# Segmenting and Clustering Neighborhoods in Toronto

First we import pandas and request
Then we get the data from URL and we remove the 'Not assigned' rows

In [2]:
import pandas as pd
import requests

url = "https://en.wikipedia.org/wiki/List_of_postal_codes_of_Canada:_M"
response = requests.get(url)

dfr = pd.read_html(response.content, header=0)[0]
dfx = dfr[dfr.Borough != 'Not assigned']

dfx.head()

Unnamed: 0,Postcode,Borough,Neighbourhood
2,M3A,North York,Parkwoods
3,M4A,North York,Victoria Village
4,M5A,Downtown Toronto,Harbourfront
5,M5A,Downtown Toronto,Regent Park
6,M6A,North York,Lawrence Heights


Then we search for rows with the same postcode and we concatenate the strings of Neighbourhood.
Then we create a new table starting from the old one and we drop duplicates.

In [3]:

df2 = dfx
label = ''
df3 = pd.DataFrame({'Postcode': [], 'Borough': [], 'Neighbourhood': []})
for index, row in df2.iterrows():
    label = ''
    ct = df2.loc[df2['Postcode'] == row["Postcode"]]
    

    #print(ct)
    i = 0
    for index, row in ct.iterrows():
        i += 1
        if (i > 1): label = label + ', '
        label = label +row['Neighbourhood']
#Postcode:  ct.iloc[0]['Postcode']
#Borough:  ct.iloc[0]['Borough']
#Neighbourhood: label
    df3 = df3.append({'Postcode': ct.iloc[0]['Postcode'], 'Borough': ct.iloc[0]['Borough'], 'Neighbourhood': label}, ignore_index=True)

df3.drop_duplicates(subset=None, keep='first', inplace=True)


df3.head()

Unnamed: 0,Borough,Neighbourhood,Postcode
0,North York,Parkwoods,M3A
1,North York,Victoria Village,M4A
2,Downtown Toronto,"Harbourfront, Regent Park",M5A
4,North York,"Lawrence Heights, Lawrence Manor",M6A
6,Queen's Park,Not assigned,M7A


If we have Neighbourhood Not assigned, we change it with the value of Borough

In [4]:
import numpy as np
df3['Neighbourhood'] = np.where(df3['Neighbourhood']== 'Not assigned', df3['Borough'], df3['Neighbourhood'])

◆ **DATASET EXCERPT**
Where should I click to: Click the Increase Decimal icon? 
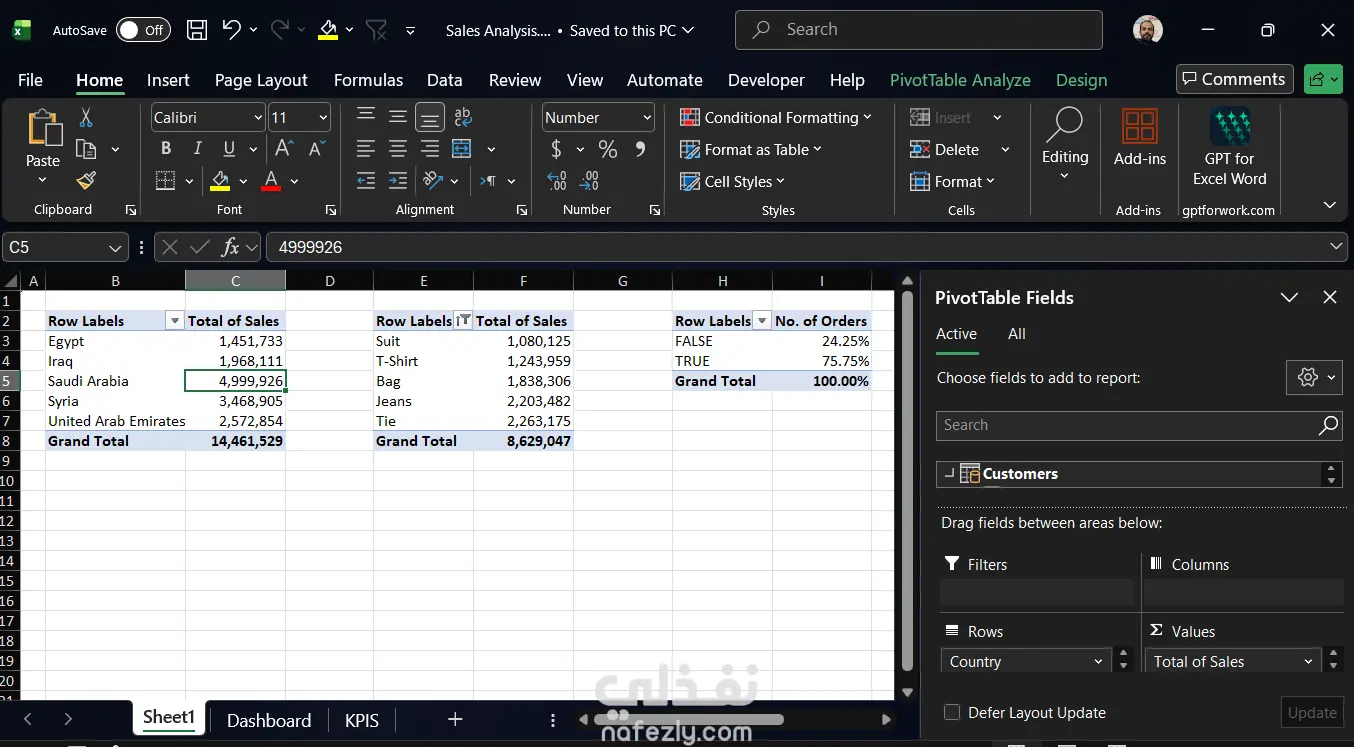pyautogui.click(x=557, y=181)
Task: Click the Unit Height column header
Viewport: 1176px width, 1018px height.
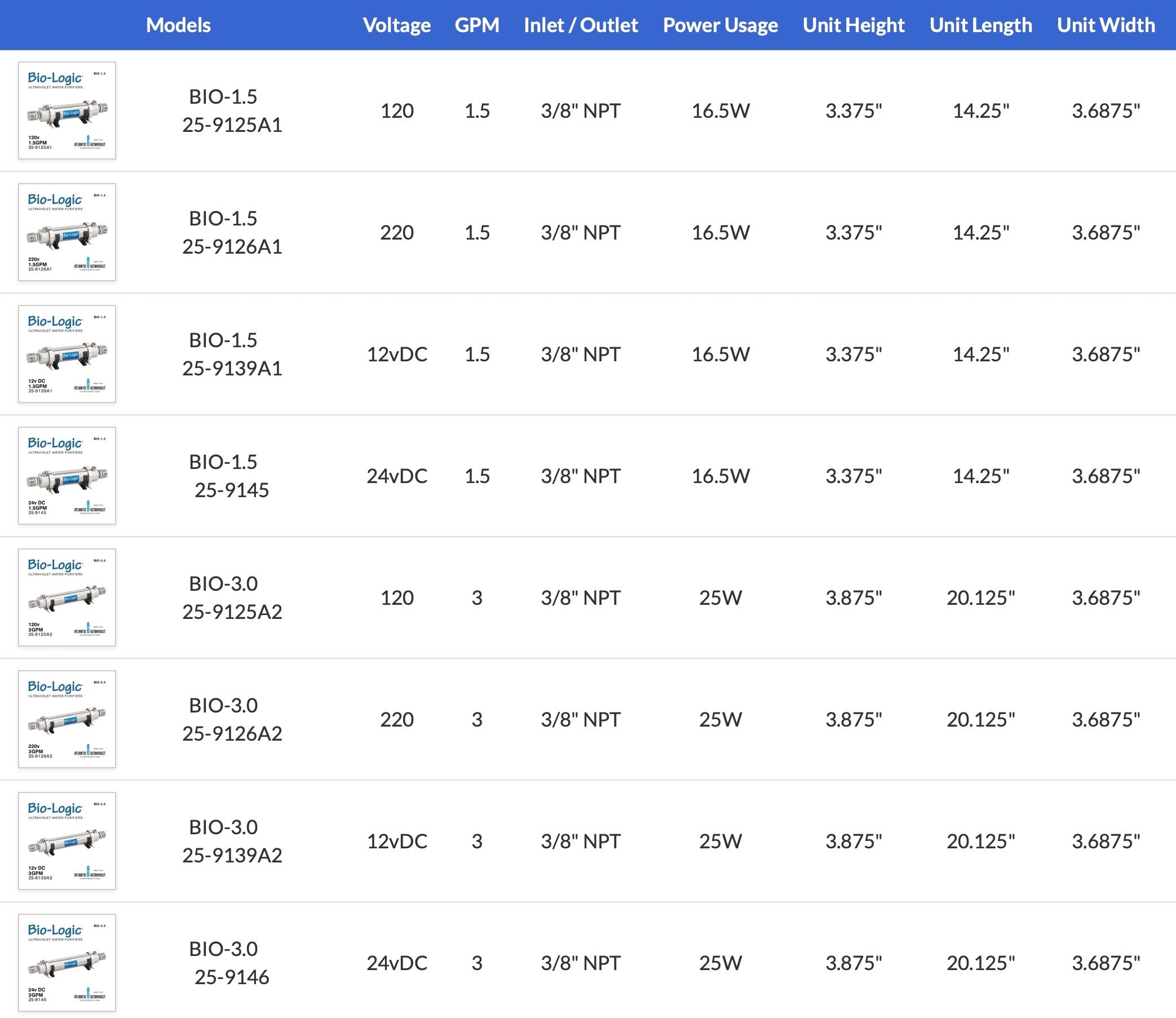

◆ **EXERCISE TASK**
Extend the Toronto neighborhoods walkthrough, picking up right after its last line of code. The data above has no connection to the Toronto neighborhoods walkthrough and comes from another source.

◆ **SOLVED EXERCISE**
df3.head()


Unnamed: 0,Borough,Neighbourhood,Postcode
0,North York,Parkwoods,M3A
1,North York,Victoria Village,M4A
2,Downtown Toronto,"Harbourfront, Regent Park",M5A
4,North York,"Lawrence Heights, Lawrence Manor",M6A
6,Queen's Park,Queen's Park,M7A


We use the shape function to display rows and columns numbers

In [5]:

print("We have %s columns" % (df3.shape[1]))
print("We have %s rows" % (df3.shape[0]))

We have 3 columns
We have 103 rows


We read the coordinates and then we inner join our dataframe with the coordinates

In [6]:
dfcoordinates = pd.read_csv("https://cocl.us/Geospatial_data")
df3 = df3.join(dfcoordinates.set_index('Postal Code'), on='Postcode')
df3.head()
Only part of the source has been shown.